Are all separable algebras Frobenius algebras? Let $\mathcal C$ be a [added later: semi-simple] tensor category, and let $A=(A,m:A\otimes A\to A,i:1\to A)$ be an algebra object in $\mathcal C$.
The algebra is...
Separable if there is an $A$-$A$-bimodule map $\Delta:A\to A\otimes A$ such that $m\circ\Delta=\mathrm{id}_A$
Frobenius if there is an $A$-$A$-bimodule map $\Delta:A\to A\otimes A$ that is coassociative and counital.

I'm wondering whether separable implies Frobenius.

I can show that separable implies coassociative but I suspect that separable does not imply counital. I'm having a hard time finding counterexamples.

PS: by a "tensor category", I mean a category that is monoidal (not necessarily symmetric) and linear over some field $k$.

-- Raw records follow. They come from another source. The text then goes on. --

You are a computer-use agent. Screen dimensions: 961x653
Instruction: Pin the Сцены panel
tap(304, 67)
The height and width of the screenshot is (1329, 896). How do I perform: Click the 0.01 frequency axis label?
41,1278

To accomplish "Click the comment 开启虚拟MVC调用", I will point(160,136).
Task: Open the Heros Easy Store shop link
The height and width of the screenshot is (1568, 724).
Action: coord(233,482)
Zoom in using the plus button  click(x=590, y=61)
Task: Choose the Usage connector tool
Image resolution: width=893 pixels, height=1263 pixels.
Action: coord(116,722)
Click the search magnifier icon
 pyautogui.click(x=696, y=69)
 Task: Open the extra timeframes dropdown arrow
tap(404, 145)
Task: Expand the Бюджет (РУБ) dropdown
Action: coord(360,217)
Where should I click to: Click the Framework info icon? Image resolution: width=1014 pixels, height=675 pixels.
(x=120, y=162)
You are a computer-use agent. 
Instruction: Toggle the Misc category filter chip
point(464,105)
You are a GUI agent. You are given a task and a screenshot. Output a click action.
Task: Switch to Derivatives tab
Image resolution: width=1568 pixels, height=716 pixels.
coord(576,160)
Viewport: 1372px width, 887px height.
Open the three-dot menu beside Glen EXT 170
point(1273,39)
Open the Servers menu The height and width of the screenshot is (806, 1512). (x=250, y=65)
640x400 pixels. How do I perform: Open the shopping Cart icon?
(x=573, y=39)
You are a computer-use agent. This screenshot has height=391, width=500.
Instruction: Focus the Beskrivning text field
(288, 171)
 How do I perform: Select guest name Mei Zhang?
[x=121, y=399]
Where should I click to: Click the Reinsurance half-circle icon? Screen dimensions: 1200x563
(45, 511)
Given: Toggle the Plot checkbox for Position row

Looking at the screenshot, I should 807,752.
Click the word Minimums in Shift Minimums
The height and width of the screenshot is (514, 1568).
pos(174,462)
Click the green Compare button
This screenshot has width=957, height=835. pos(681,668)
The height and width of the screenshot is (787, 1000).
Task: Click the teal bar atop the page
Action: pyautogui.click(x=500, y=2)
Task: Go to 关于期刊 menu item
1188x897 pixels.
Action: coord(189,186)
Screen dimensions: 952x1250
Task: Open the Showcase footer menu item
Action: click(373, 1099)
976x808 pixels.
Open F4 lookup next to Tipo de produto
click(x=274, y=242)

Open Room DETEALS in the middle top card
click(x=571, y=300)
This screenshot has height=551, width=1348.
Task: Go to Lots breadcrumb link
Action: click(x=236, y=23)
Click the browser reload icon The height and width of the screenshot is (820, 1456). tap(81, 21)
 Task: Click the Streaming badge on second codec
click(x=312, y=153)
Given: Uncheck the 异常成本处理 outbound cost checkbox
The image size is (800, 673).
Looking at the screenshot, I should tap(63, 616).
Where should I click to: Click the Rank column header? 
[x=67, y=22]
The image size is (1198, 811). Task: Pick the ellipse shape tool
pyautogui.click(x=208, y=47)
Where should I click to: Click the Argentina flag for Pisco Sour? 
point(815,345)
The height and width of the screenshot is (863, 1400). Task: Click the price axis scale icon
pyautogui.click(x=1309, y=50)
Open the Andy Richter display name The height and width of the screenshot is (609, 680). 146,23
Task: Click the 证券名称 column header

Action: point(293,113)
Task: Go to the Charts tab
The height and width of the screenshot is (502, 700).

PS2: In a previous version of this question, I had added the condition that $\mathcal C$ be rigid. I'd be actually more interested to have counterexamples where the ambient category $\mathcal C$ is semi-simple. I understand that there are many things one might mean by "semisimple" (e.g., is the category of all vector spaces over $k$ semisimple?), I'm deliberately keeping things vague to allow for more counterexamples.
 A: You should be able to get a (perhaps unnatural) counterexample by constructing a tensor category (or algebra object) with no maps to $1$. Let's try to make the most trivial such counterexample possible.
Let $C$ have two objects $A$ and $1$ with one non-identity morphism $i:1\to A$. Equip this with a structure where $1$ is the unit and $A\otimes A=A$. I believe these make $C$ unambiguously into a tensor category.
There are then unique maps $m:A\otimes A\to A$ and $\Delta:A\to A\otimes A$, both of which are the identity on $A$. Then $m$ and $i$ seem to make $A$ an algebra object in $C$ which trivially satisfies the separability condition. But this can't be counital because there are no maps $A\to 1$.
This is obviously a bit unnatural but the only "natural" tensor categories I know offhand where objects don't map to the unit are ones with disjoint union... But they can't supply any counterexamples because multiplication is forced to be the fold map but then you can't make a bimodule map $A\to A\sqcup A$ unless $A$ is empty.